[EXCERPTED DATA]:
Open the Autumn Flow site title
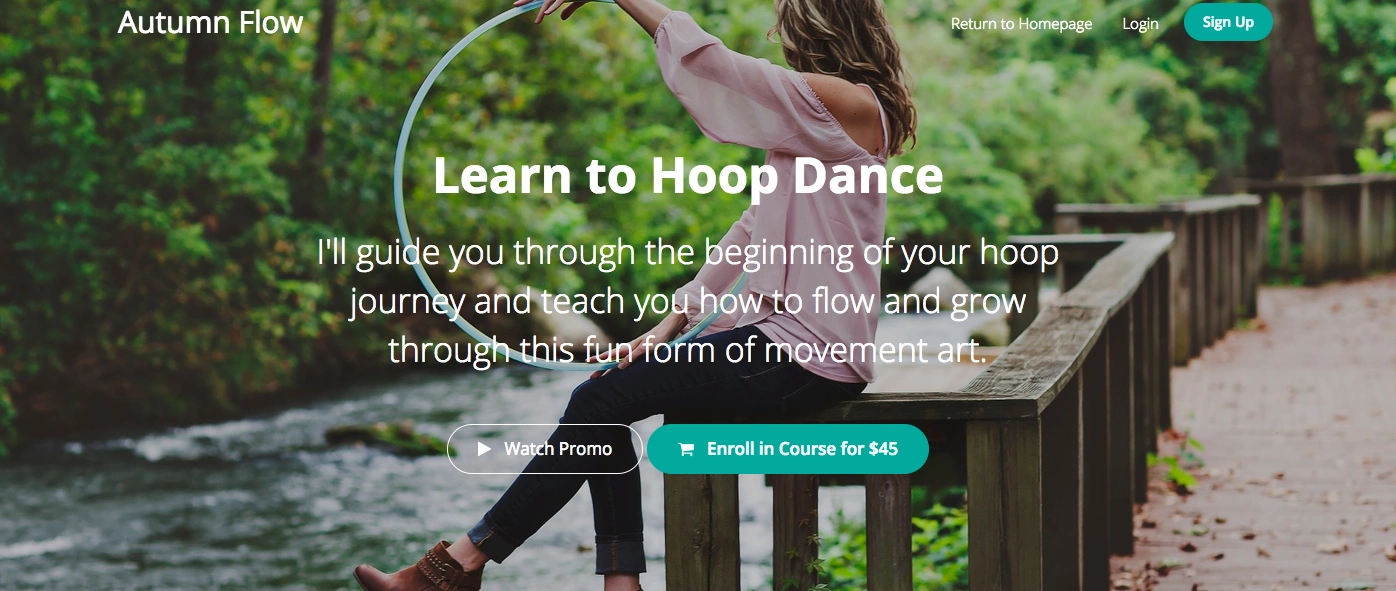[210, 22]
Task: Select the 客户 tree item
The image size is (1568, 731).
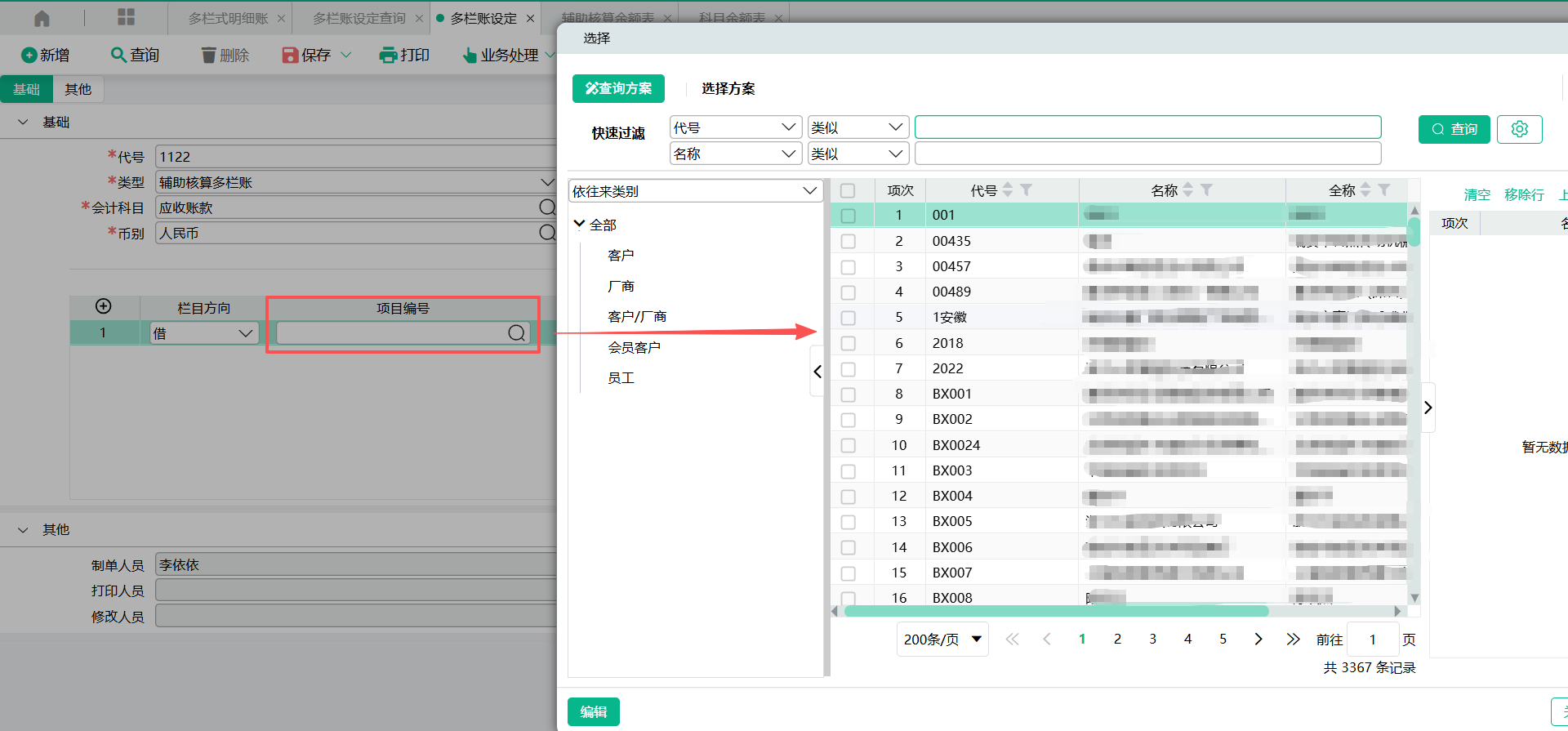Action: click(x=621, y=256)
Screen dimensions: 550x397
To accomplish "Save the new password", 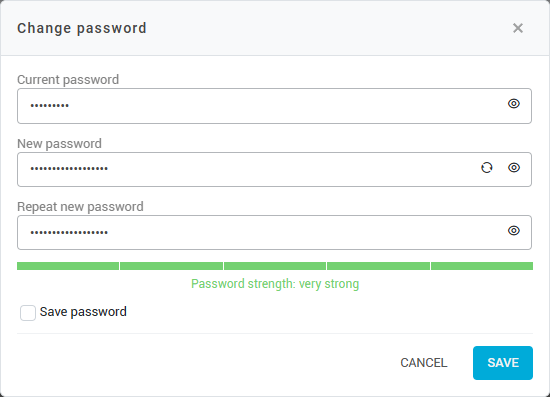I will (x=503, y=363).
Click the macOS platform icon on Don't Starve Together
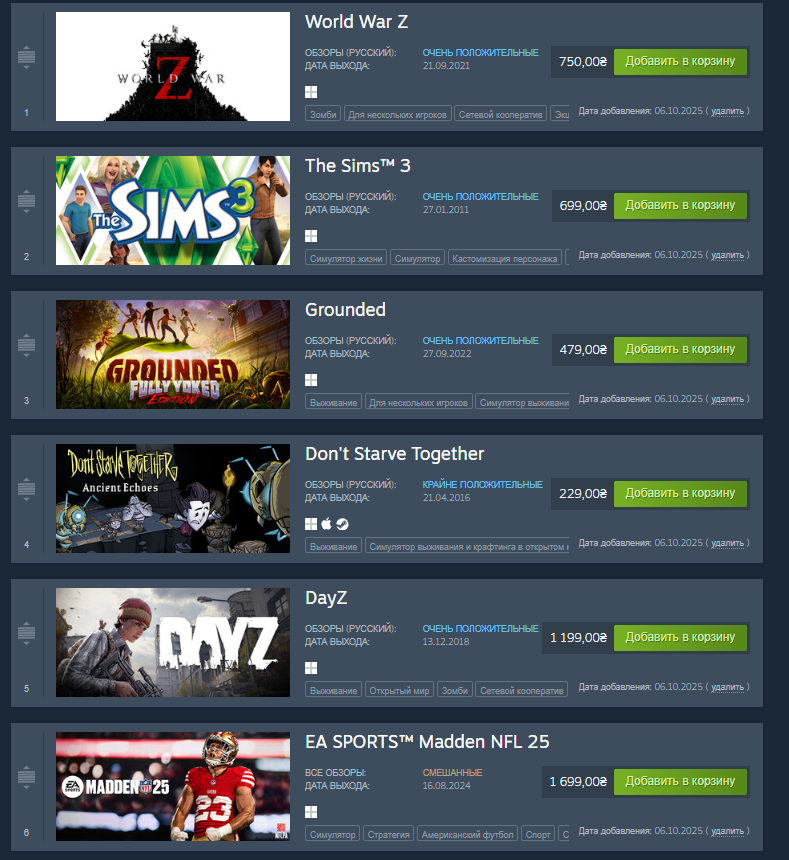 click(326, 524)
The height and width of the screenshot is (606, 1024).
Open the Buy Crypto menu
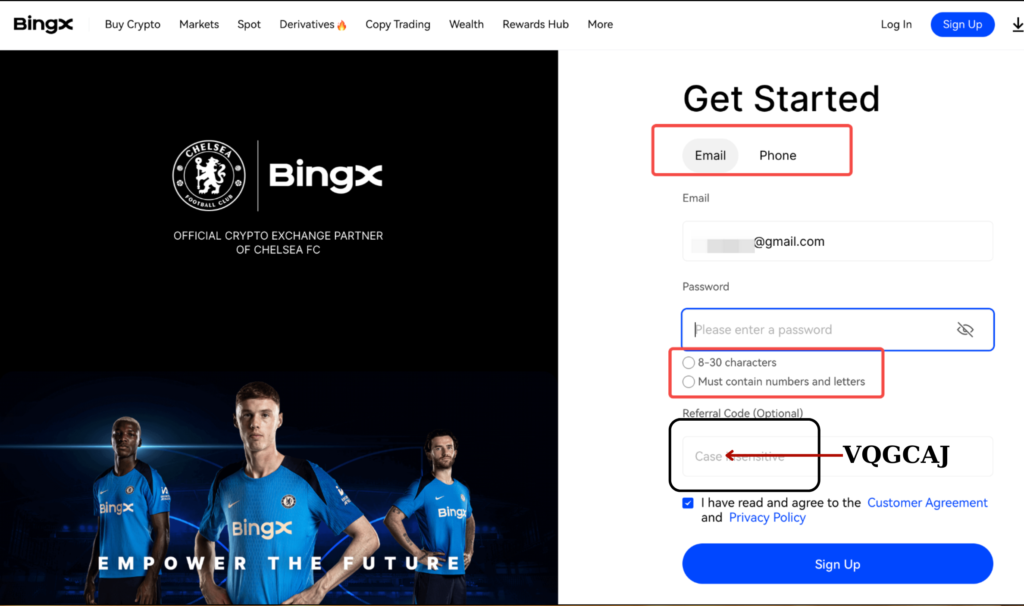tap(133, 24)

[EXERCISE DIRECTIONS]: Write out exactly the lines from the one containing "The height and" through the end of the records above, both included, leaving all pictures out.

[ANSWER TO THE PROBLEM]:
The height and width of the screenshot is (606, 1024).
Open the Buy Crypto menu
tap(133, 24)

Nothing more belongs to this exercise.